Depending on the surrogate, the signature can vary.
- Parameters:
X (ndarray) – Input training points.
y (ndarray) – Observed output data.
fixed_sigma_n (bool) – Whether the noise \(\sigma_n\) is fixed during optimization.
- predict(Xpred)
Predicts model output y for input Xpred based on surrogate.
- Parameters:
Xpred (ndarray/list) – Input points for prediction.
add_data_variance (bool) – Adds the data noise \(\sigma_n^2\) to the prediction variance. This is especially useful for plotting.
- Returns:
- a tuple containing:
ymean (ndarray) Predicted output values at the test input points.
yvar (ndarray): Generally the uncertainty of the fit. For Gaussian Processes this is
the diagonal of the posterior covariance matrix.
- Return type:
tuple
- save_model(path)
Saves the surrogate to a file. The file format can vary between surrogates. As default, the surrogate is saved to ‘base_dir/model_{surrogate_label}.hdf5’.
- Parameters:
path (str) – Path including the file name, where the model should be saved.
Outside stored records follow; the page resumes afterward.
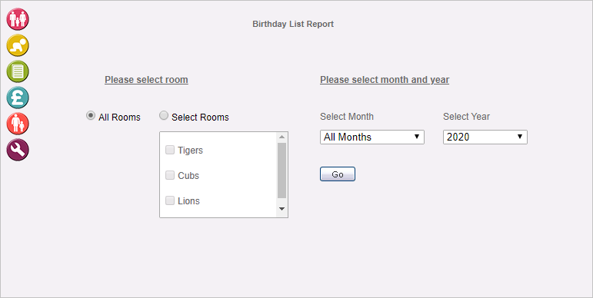
Task: Click the Please select room heading
Action: point(146,80)
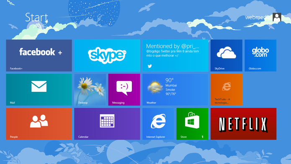This screenshot has width=291, height=164.
Task: Click the Start heading text
Action: [36, 17]

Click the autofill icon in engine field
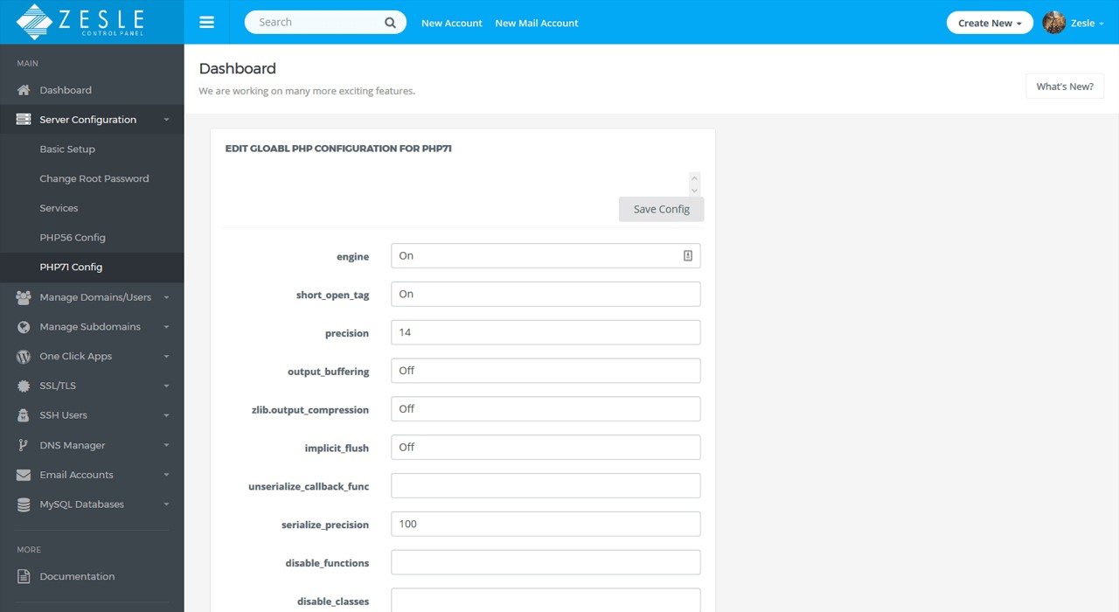(688, 256)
- classmethod load_model(path)
Loads a saved surrogate from a file. The file format can vary between surrogates.
Identifies the surrogate by its class label in the file name.
- Parameters:
path (str) – Path including the file name, from where the model should be loaded.
- Returns:
Instantiated surrogate model.
- Return type:
- classmethod from_config(config, base_config)
Instantiates a surrogate based on the parameters given in the configuration file and delegates to child.
- Parameters:
config (dict) – Only the ‘fit’ part of the base_config.
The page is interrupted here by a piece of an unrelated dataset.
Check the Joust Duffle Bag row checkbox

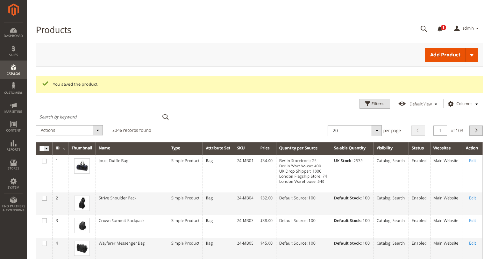44,160
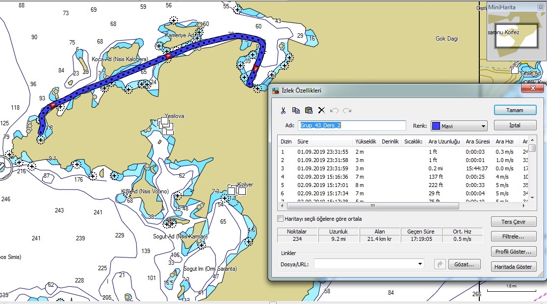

base_config (dict) – The whole configuration parameters.
- classmethod handle_subconfig(config, base_config)
- class profit.sur.ann.artificial_neural_network.ANNSurrogate
Bases:
profit.sur.sur.Surrogate
Base class for all surrogate models.
- trained
Flag that indicates if the model is already trained and ready to make predictions.
- Type:
bool
- fixed_sigma_n
Indicates if the data noise should be optimized or not.
- Type:
bool
- Xtrain
Input training points.
- Type:
ndarray
- ytrain
Observed output data. Vector output is supported for independent variables only.
- Type:
ndarray
- ndim
Dimension of input data.
- Type:
int
- output_ndim
Dimension of output data.
- Type:
int
- input_encoders
Encoding used on input data.
- Type:
list of profit.sur.encoders.Encoder
- output_encoders
Encoding used on output data.
- Type:
list of profit.sur.encoders.Encoder
- Default parameters:
surrogate: GPy save: ./model_{surrogate label}.hdf5 load: False fixed_sigma_n: False input_encoders: [{‘class’: ‘exclude’, ‘columns’: {constant columns}
{‘class’: ‘log10’, ‘columns’: {log input columns}, ‘parameters’: {}}, {‘class’: ‘normalization’, ‘columns’: {input columns}, ‘parameters’: {}}]
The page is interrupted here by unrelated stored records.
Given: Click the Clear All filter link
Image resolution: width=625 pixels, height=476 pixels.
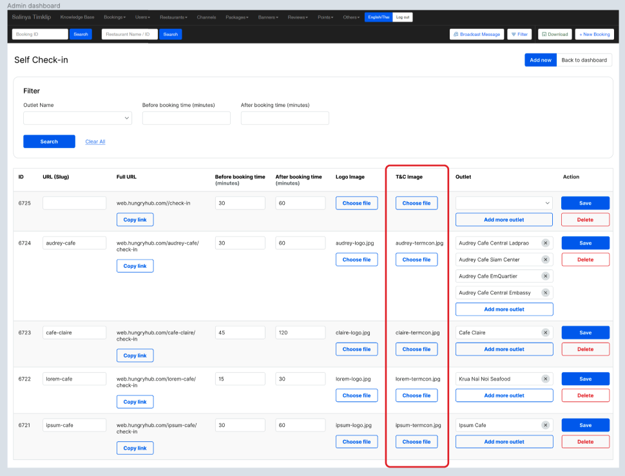Looking at the screenshot, I should (95, 142).
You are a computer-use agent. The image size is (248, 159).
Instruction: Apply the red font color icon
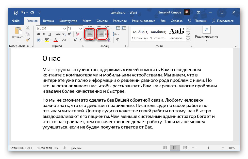[55, 40]
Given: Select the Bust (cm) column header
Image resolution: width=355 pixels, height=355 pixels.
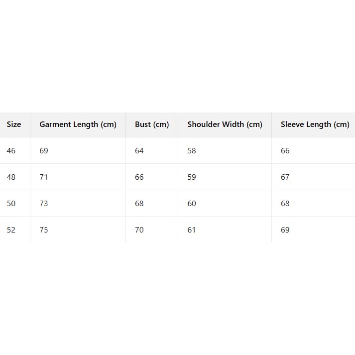Looking at the screenshot, I should pyautogui.click(x=152, y=124).
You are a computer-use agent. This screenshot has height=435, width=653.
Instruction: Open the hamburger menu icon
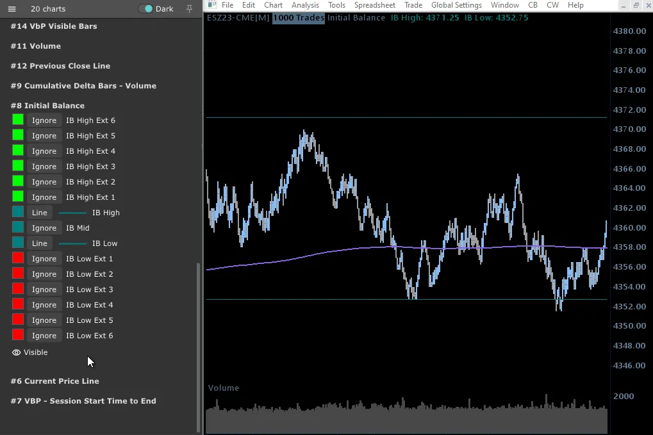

output_encoders: [{‘class’: ‘normalization’, ‘columns’: {output columns}, ‘parameters’: {}}]
- train(x, y)
Fits a artificial neural network to input points x and model outputs y with scale sigma_f and noise sigma_n
- abstract add_training_data(x, y, sigma=None)
Adds input points x and model outputs y with std. deviation sigma and updates the inverted covariance matrix for the GP via the Sherman-Morrison-Woodbury formula
- predict(x)
Predicts model output y for input Xpred based on surrogate.
- Parameters:
Xpred (ndarray/list) – Input points for prediction.
add_data_variance (bool) – Adds the data noise \(\sigma_n^2\) to the prediction variance. This is especially useful for plotting.
- Returns:
- a tuple containing:
ymean (ndarray) Predicted output values at the test input points.
yvar (ndarray): Generally the uncertainty of the fit. For Gaussian Processes this is
the diagonal of the posterior covariance matrix.
- Return type:
tuple
- class profit.sur.ann.artificial_neural_network.Autoencoder(D, d)
Bases:
profit.sur.sur.Surrogate
,torch.nn.Module
Nonlinear autoencoder with activation functions
- forward(x)
- train(x, learning_rate=0.01, nstep=1000)
Trains the surrogate on input points X and model outputs y.
Depending on the surrogate, the signature can vary.
- Parameters:
X (ndarray) – Input training points.
y (ndarray) – Observed output data.
fixed_sigma_n (bool) – Whether the noise \(\sigma_n\) is fixed during optimization.